* **Texto de origem**
========================================================================

De acordo com um estudo do Eurobarómetro, a diferença salarial mádia situa-se actualmente, nos 18 por cento.

O país que mais contribui para esta diferença é a Estónia, onde, em regra, os homens ganham mais 30,3 por cento que as mulheres. A Itália está do lado oposto, com um diferencial de 4.9.

Em Portugal, o desnível é inferior a 10 por cento, o que se explica pelo baixo nível salarial, de uns e outras.

Os europeus refutam a discriminação e 82 por cento querem que o assunto seja resolvido.

Uma dirigente sindical justifica assim a diferença:

“As mulheres trabalham em sectores e em profissões menos remuneradas. Elas trabalham mais em tempo parcial e eles não têm tanta necessidade de compatibilizar a vida privada com a profissional. E, depois, há limites à promoção o que faz com que as mulhertes não acedam aos lugares de topo das empresas”.

========================================================================

* **Entradas apresentadas**
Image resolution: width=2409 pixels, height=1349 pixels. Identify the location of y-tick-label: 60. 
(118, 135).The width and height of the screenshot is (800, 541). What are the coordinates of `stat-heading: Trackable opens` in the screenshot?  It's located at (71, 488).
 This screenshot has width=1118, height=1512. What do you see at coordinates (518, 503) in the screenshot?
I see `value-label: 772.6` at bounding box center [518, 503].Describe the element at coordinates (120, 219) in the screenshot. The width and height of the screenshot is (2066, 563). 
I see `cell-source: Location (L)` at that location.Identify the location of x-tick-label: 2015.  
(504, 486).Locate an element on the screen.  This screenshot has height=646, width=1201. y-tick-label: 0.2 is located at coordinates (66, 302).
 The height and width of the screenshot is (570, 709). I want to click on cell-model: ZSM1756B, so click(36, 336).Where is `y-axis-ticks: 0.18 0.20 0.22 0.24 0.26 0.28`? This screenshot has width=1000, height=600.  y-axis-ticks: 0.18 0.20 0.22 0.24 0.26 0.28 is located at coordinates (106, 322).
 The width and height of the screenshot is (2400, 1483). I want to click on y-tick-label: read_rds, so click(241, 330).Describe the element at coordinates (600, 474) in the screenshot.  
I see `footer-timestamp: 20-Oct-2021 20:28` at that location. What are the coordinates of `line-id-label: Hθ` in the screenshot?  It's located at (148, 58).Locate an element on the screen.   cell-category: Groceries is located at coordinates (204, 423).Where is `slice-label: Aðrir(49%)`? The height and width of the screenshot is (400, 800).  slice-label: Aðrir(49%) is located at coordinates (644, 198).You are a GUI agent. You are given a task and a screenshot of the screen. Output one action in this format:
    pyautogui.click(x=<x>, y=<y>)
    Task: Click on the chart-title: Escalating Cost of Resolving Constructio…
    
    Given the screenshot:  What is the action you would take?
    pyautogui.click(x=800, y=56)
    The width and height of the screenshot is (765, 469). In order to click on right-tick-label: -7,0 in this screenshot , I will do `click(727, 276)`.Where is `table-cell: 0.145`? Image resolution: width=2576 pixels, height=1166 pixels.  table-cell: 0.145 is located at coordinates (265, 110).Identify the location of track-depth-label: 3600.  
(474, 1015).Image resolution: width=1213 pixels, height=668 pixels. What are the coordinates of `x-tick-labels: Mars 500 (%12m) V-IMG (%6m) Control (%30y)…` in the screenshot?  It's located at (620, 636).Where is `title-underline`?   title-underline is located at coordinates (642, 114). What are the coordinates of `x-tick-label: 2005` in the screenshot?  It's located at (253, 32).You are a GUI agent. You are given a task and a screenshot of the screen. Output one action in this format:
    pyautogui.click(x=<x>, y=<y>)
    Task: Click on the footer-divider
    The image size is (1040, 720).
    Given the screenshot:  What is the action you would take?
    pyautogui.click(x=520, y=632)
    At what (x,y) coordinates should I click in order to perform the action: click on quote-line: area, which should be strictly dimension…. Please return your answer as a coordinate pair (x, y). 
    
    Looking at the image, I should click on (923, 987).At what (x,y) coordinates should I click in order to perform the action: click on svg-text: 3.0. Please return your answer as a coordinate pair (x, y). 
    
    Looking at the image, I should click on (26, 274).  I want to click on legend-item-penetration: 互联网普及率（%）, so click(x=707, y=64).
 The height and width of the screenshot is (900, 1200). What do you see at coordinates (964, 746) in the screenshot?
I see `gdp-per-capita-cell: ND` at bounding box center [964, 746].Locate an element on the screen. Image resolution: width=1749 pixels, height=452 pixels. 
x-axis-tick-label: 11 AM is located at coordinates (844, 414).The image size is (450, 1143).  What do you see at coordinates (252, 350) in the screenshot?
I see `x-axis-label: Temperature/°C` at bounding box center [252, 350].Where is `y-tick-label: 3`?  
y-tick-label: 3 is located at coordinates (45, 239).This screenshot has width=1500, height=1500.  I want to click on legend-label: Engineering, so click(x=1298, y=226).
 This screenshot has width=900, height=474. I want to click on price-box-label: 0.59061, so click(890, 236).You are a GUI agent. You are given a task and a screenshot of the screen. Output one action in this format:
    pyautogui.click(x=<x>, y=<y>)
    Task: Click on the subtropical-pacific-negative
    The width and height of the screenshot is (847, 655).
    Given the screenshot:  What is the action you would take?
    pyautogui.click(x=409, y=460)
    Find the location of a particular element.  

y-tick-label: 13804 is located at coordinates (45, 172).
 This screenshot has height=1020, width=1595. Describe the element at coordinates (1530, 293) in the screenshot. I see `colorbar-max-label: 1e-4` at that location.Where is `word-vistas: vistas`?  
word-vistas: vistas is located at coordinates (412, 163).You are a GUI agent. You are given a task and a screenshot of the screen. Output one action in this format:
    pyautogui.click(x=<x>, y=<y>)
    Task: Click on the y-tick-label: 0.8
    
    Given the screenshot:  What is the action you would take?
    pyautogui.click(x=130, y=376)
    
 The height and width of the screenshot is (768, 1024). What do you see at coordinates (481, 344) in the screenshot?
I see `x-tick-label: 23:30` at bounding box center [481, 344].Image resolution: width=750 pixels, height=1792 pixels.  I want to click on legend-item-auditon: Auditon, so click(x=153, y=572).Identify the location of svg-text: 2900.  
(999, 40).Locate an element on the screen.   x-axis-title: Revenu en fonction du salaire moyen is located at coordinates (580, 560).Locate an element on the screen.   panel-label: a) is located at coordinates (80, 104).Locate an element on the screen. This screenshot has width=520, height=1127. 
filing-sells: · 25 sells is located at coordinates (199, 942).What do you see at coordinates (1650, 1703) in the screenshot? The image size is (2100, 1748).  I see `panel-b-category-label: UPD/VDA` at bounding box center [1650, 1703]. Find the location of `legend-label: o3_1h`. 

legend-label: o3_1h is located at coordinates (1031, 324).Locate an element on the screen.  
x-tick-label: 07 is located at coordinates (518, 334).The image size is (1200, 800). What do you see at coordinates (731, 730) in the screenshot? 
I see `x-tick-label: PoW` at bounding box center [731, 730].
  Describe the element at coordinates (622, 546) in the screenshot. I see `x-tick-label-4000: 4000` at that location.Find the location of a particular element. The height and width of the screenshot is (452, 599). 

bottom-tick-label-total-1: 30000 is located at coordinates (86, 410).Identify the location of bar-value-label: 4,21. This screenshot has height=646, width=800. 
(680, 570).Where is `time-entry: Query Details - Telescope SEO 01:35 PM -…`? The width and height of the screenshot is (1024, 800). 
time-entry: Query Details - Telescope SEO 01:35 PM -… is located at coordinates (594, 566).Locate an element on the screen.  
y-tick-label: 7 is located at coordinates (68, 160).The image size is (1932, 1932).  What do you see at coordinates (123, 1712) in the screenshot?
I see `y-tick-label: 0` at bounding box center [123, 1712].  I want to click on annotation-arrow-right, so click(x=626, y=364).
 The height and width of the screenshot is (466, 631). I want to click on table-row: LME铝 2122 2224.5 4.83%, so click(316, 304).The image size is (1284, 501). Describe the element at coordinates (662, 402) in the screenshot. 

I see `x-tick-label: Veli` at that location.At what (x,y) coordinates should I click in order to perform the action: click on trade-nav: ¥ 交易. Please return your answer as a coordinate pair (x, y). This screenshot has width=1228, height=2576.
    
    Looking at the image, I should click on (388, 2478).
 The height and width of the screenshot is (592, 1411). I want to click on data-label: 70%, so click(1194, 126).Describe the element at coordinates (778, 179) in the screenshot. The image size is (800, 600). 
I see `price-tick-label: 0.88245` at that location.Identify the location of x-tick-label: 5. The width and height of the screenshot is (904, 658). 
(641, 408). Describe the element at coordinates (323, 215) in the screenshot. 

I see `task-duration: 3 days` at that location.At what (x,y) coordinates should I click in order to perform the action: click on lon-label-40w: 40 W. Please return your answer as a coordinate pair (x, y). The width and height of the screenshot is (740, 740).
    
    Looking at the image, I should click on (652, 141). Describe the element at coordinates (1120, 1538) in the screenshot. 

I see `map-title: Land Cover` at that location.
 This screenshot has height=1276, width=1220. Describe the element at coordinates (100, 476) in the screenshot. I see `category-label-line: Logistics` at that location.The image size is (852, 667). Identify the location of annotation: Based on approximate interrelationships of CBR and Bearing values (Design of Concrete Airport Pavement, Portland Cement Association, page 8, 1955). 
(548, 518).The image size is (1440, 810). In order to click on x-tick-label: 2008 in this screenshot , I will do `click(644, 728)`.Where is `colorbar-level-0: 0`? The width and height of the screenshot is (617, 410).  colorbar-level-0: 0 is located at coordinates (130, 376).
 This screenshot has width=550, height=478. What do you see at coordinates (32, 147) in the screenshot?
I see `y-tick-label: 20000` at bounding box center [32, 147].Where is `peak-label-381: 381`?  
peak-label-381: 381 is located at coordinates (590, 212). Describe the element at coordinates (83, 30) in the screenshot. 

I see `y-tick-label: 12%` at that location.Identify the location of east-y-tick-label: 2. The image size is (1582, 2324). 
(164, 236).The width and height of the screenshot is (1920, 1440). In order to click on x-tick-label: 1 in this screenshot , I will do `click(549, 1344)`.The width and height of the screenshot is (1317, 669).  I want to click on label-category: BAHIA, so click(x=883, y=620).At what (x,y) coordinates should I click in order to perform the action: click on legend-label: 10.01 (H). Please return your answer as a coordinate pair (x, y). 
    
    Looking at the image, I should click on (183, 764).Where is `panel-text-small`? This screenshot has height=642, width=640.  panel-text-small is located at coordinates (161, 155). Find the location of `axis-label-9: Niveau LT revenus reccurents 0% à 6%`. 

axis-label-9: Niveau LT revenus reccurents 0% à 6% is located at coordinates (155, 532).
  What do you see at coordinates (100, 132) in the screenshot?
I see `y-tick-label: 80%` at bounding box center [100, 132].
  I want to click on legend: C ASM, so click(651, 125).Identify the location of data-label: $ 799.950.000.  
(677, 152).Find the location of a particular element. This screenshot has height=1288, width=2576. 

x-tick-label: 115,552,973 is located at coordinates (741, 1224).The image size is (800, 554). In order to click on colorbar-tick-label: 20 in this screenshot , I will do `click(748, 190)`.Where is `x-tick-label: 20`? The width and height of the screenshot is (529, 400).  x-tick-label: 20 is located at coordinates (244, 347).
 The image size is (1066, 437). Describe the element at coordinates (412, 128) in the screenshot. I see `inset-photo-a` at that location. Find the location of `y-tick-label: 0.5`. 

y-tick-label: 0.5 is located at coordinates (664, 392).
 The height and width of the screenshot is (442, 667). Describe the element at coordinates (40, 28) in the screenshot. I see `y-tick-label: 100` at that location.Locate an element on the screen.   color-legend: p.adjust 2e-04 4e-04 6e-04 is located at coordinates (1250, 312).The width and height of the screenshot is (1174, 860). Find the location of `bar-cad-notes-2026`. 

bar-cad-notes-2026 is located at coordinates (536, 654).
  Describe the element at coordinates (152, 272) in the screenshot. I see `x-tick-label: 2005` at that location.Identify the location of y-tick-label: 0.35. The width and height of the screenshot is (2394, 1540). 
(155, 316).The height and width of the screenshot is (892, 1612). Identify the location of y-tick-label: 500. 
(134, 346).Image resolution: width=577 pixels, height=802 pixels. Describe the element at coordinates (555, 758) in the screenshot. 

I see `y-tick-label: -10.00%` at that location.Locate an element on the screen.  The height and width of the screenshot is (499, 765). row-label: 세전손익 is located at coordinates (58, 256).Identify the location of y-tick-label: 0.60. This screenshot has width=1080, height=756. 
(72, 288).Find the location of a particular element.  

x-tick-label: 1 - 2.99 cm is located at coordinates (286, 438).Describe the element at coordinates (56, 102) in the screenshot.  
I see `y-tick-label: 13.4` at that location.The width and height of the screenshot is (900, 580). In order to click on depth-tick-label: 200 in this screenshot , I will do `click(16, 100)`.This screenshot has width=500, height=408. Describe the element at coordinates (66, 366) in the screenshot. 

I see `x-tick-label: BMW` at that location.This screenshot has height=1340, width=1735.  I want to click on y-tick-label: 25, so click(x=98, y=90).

========================================================================

* **Objetivo do exercício**
Prossiga o texto sobre a diferença salarial entre homens e mulheres na Europa, a partir da última frase apresentada. As entradas não têm qualquer papel neste exercício.

* **Resposta escrita**
A Comissão Europeia promete lutar contra esta injustiça, admitindo mesmo a possibilidade de sancionar os casos mais escandalosos.

A há casos, como o da Alemanha, onde a diferença entre homens e mulheres se cifra ainda nos 23.2 por cento, um pouco mais que os 21.4 da França.

Não há um único país onde as mulheres ganhem mais que os homens.